All this may be good, but what relevance does it have for a busy high school teacher who is trying to follow a curriculum bloated with diverse and, to the student, seemingly unrelated topics? The approach suggested by Jensen appears to offer direction in finding a solution to the dilemma. Using the historical development of an understanding of chemistry at the molar, molecular, and electrical levels, he proposes that for each level there are a composition and structure dimension, an energy dimension, and a time dimension (Table 1, p 680). Considering the levels as rows of a three-by-three matrix and the dimensions as columns, several of the nine cells include ideas not discussed in most first-year high school chemistry courses. For example, the composition and structure dimension of the electrical level is described with "electronic" formulas such as Lewis structures and electronic configuration schemes. Variations in composition lead to ions and isotopes, and variations in structure provide an explanation for excited states. Using Jensen's structure, one could construct a response to the "Why do we need to know this stuff?" question on historical grounds, although proposed logical structure certainly has much deeper implications for teaching and learning chemistry. In the article Jensen suggests that many of the topics that appear in the matrix are not covered in high school courses, but if second-year and Advanced Placement courses are considered, a surprising number are covered. Throughout the series, he provides example after example of how an understanding of the history of chemistry can be used to provide structure.

In his March and April editorials, John Moore discussed the results of a survey of high school students (5) and challenged teachers to make individual decisions and apply creative energy to make standards real and effective (6). Considering the suggestions of Jensen is a good way to begin seeking an answer to the question of why and how the history of chemistry might be used effectively in a standards-based curriculum.

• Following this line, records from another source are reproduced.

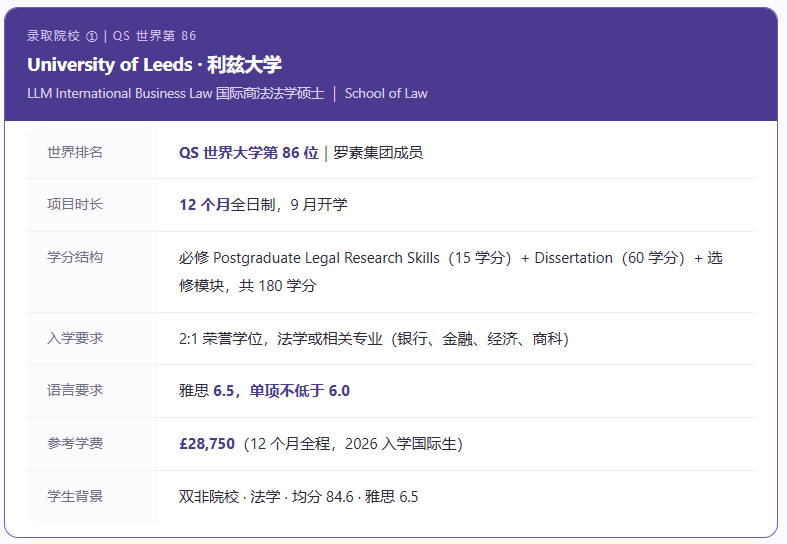787x544 pixels.
Task: Click the QS 世界第 86 header text
Action: click(x=154, y=36)
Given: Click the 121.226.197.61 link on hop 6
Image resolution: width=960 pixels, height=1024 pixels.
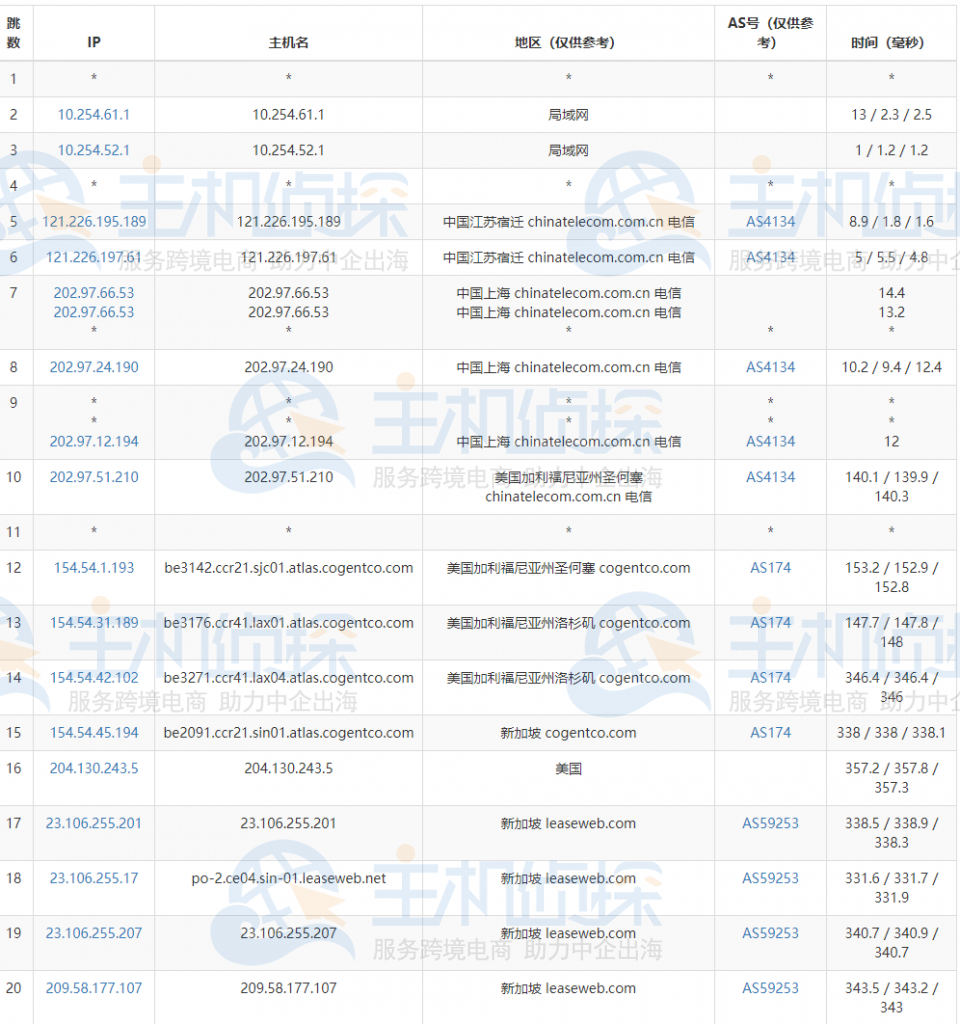Looking at the screenshot, I should 93,257.
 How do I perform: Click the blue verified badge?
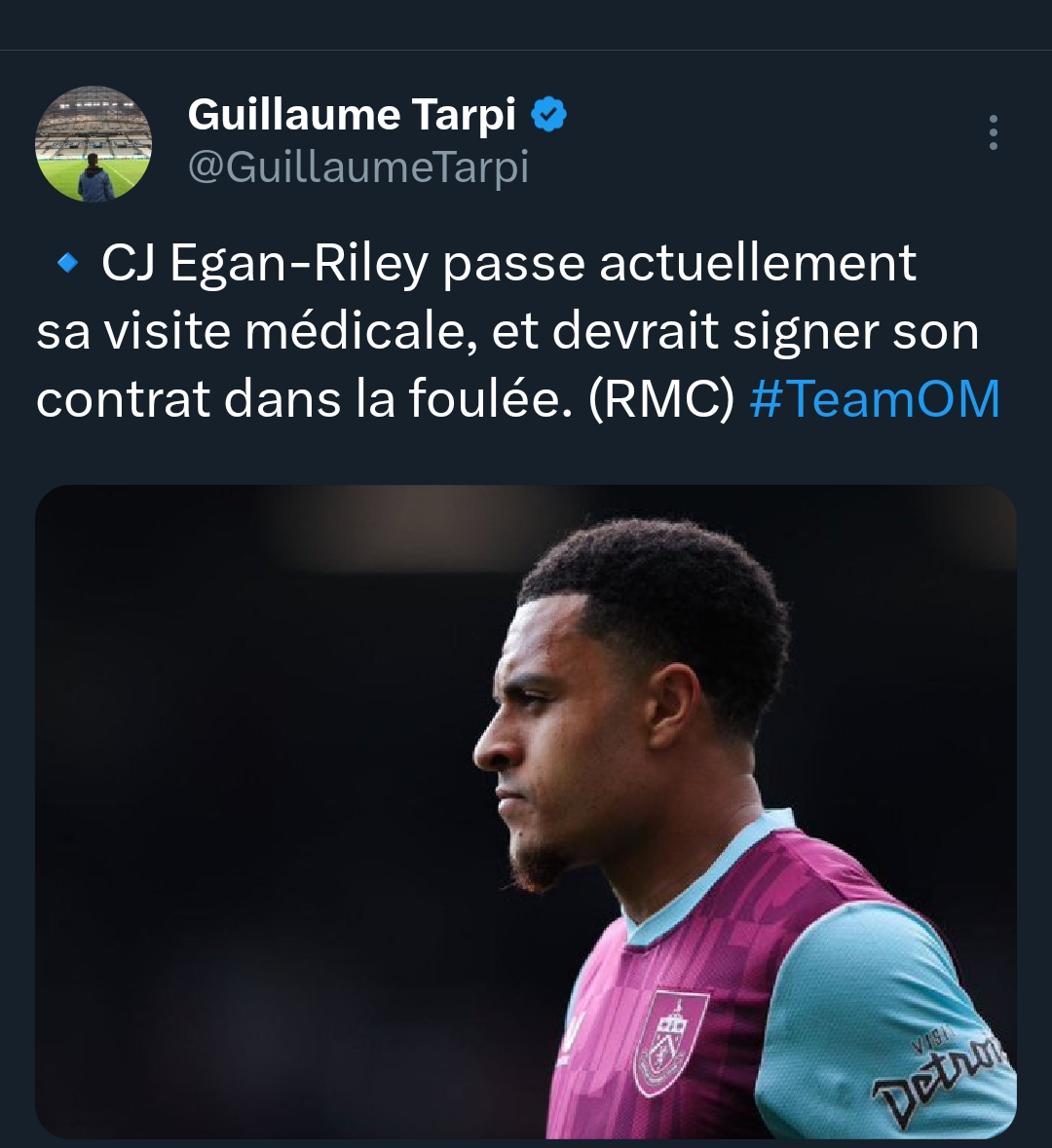click(548, 115)
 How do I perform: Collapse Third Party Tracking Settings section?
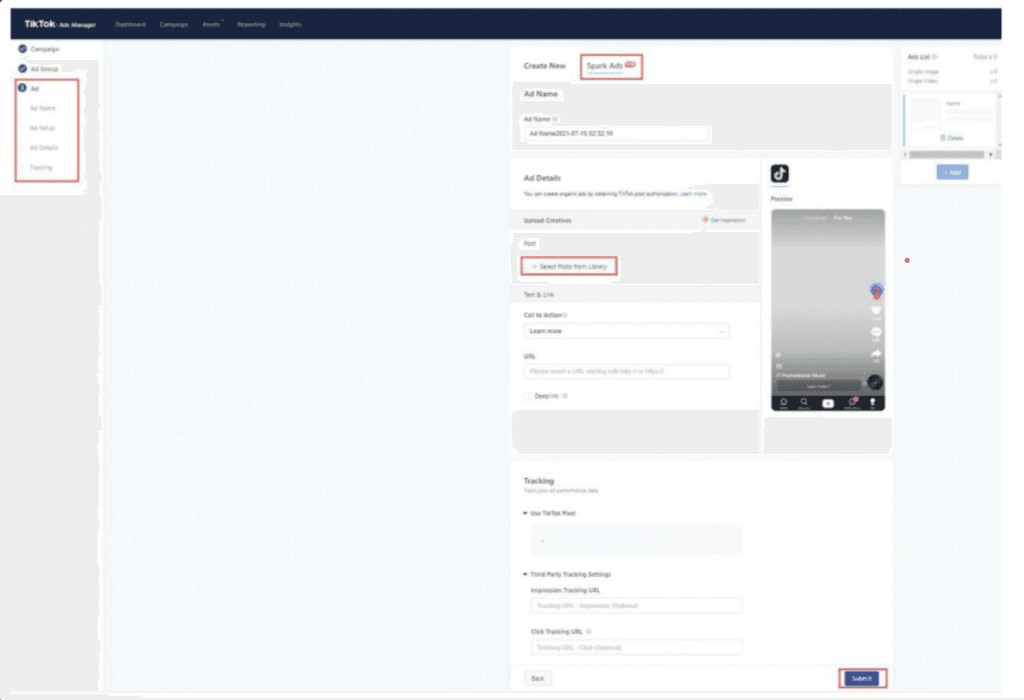pos(526,574)
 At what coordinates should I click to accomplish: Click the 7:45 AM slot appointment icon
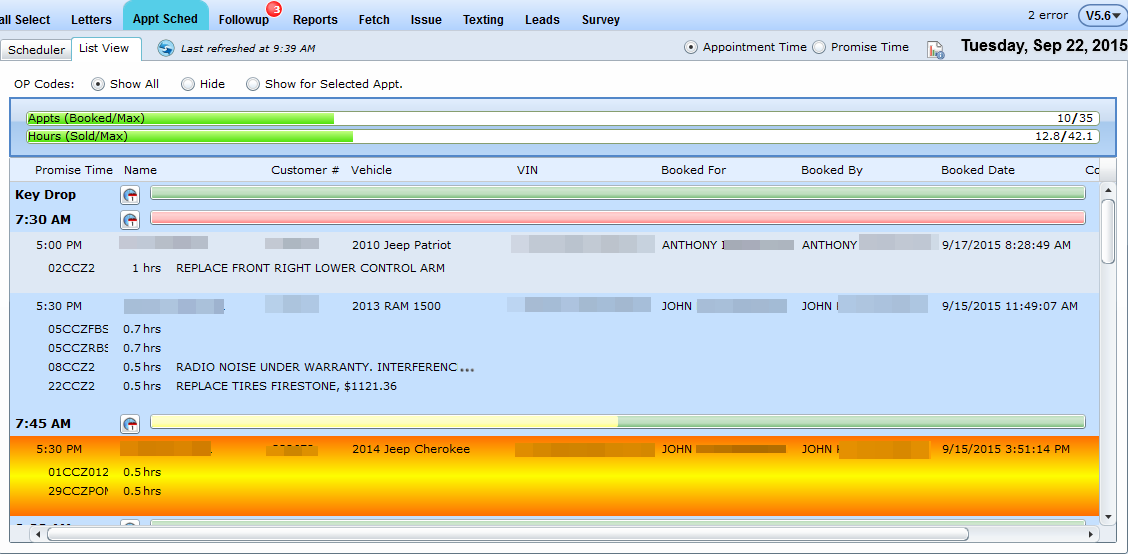[x=129, y=423]
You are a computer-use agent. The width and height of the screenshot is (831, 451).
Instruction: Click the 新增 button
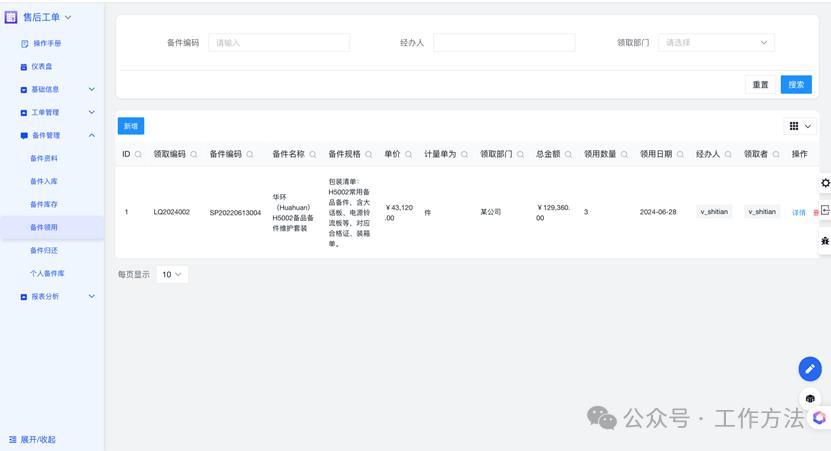pyautogui.click(x=130, y=126)
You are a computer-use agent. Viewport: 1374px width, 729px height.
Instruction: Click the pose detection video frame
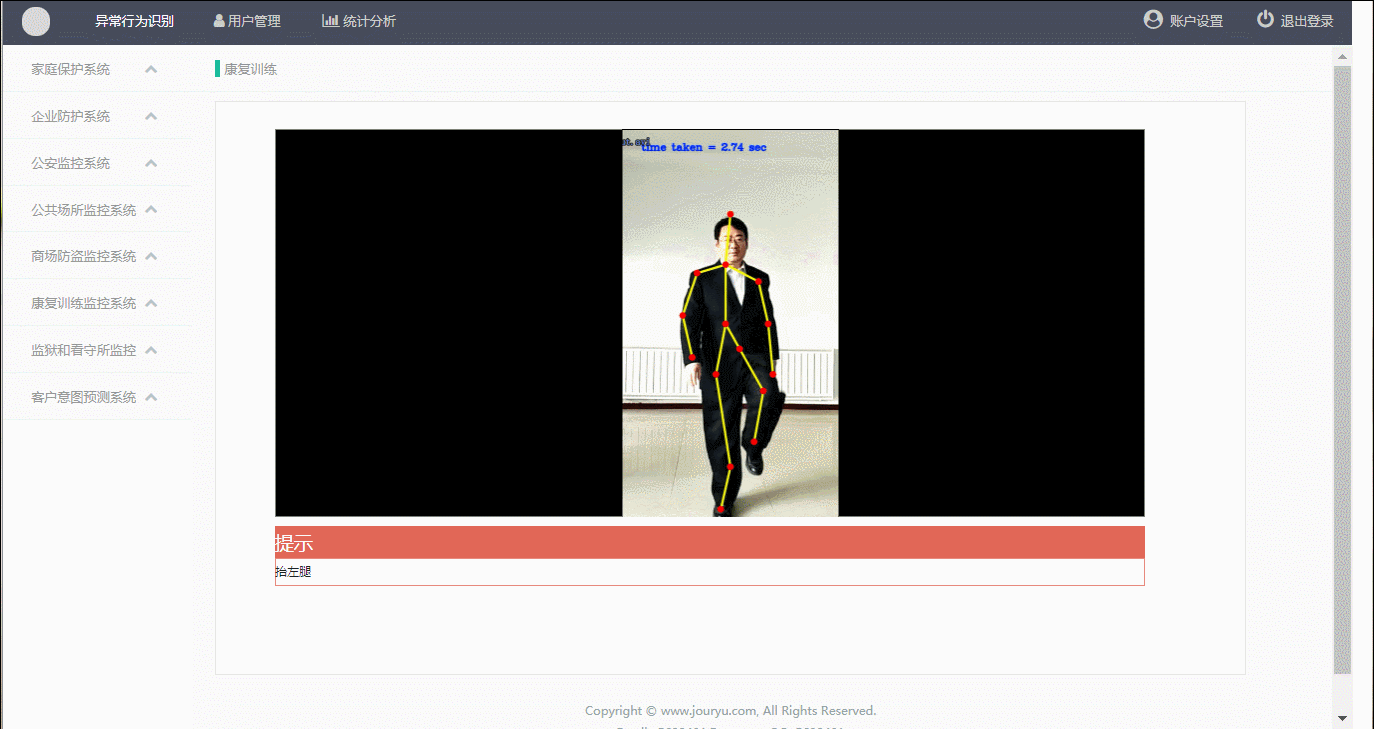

This series of articles can be a great help in thinking about what we teach and why, but it also contains a large amount of historical information that otherwise is accessible only from multiple sources.

Literature Cited

1. Jensen, W. B. Does Chemistry Have a Logical Structure? J. Chem. Educ. 1998, 75, 679-987; Can We Unmuddle the Chemistry Textbook? J. Chem. Educ. 1998, 75, 817-828.

2. National Research Council. National Science Education Standards; National Academy Press: Washington DC, 1996; pp 200-204.

3. American Association for the Advancement of Science. Benchmarks for Science Literacy; Oxford University Press: New York, 1993; pp 237-239

4. Chemistry in the National Science Education Standards; American Chemical Society Education Division: Washington, DC, 1997. (ACS Education Products, P.O. Box 2537, Kearneysville, WV 25430, 1-800/109-0423).

5. Moore, J. W. J. Chem. Educ. 1998, 75, 255.

6. Moore, J. W. J. Chem. Educ. 1998, 75, 391.